Would you print the data below exactly, leaving out every picture?

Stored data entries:
^^^^^^^^

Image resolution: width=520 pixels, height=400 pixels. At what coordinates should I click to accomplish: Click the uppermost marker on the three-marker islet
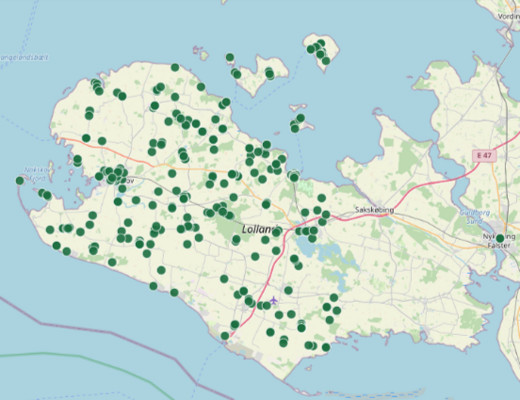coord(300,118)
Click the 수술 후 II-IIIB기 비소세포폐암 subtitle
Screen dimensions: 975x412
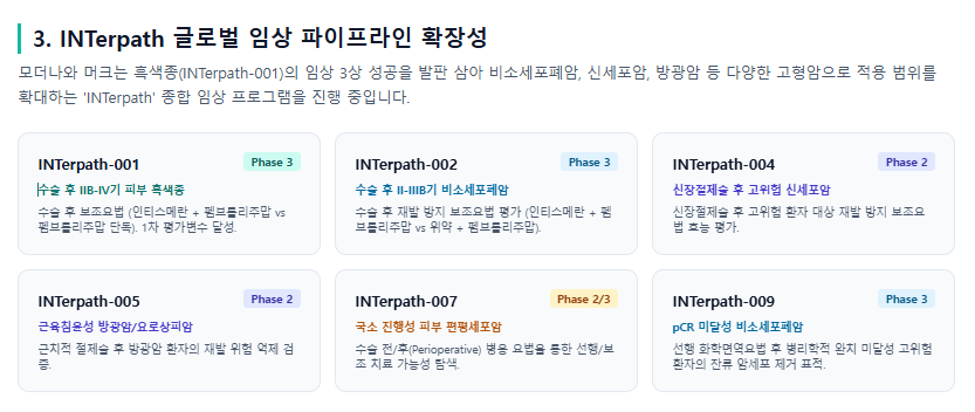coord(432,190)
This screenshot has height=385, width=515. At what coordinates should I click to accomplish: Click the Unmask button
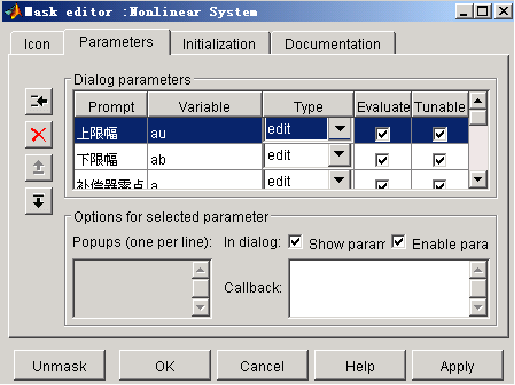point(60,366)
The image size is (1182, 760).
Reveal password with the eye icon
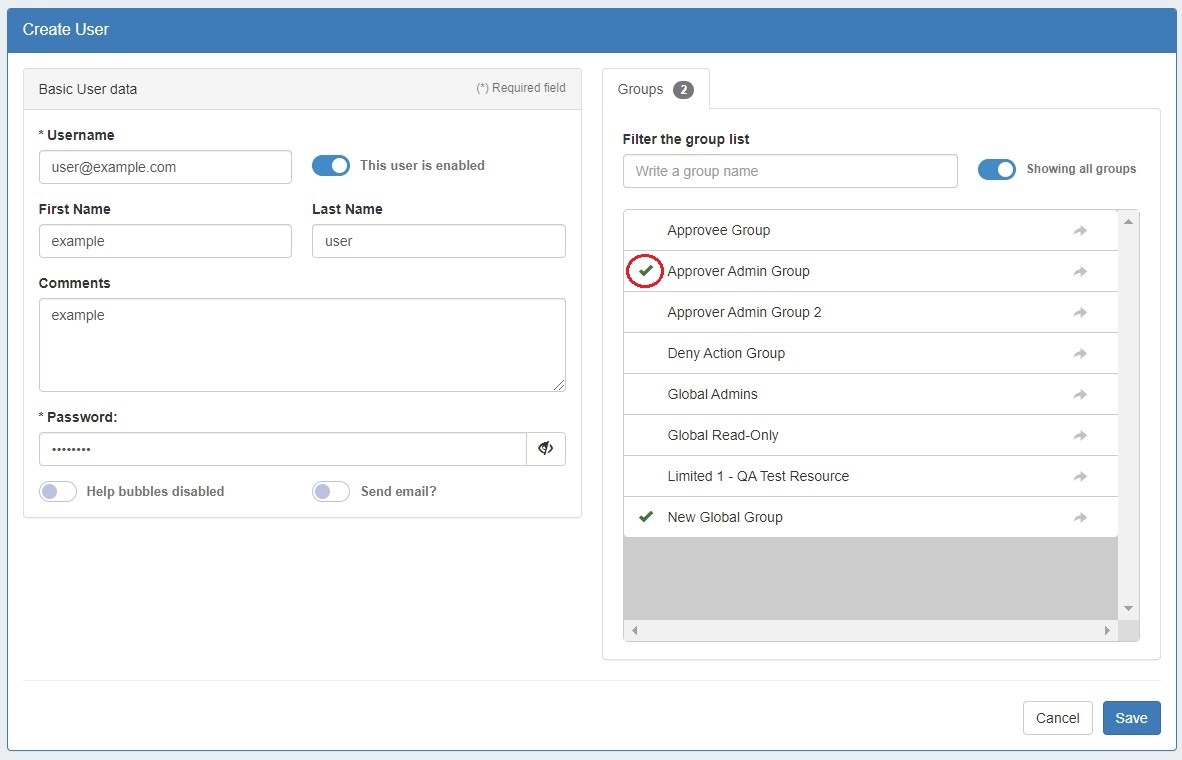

^^^^^^^^

→ RESPONSE FOR THIS EXERCISE:
Image resolution: width=520 pixels, height=400 pixels. At what coordinates should I click to accomplish: Click the uppermost marker on the three-marker islet
coord(300,118)
Click the 수술 후 II-IIIB기 비소세포폐암 subtitle
Screen dimensions: 975x412
coord(432,190)
This screenshot has height=385, width=515. At what coordinates should I click to accomplish: Click the Unmask button
point(60,366)
The image size is (1182, 760).
Reveal password with the eye icon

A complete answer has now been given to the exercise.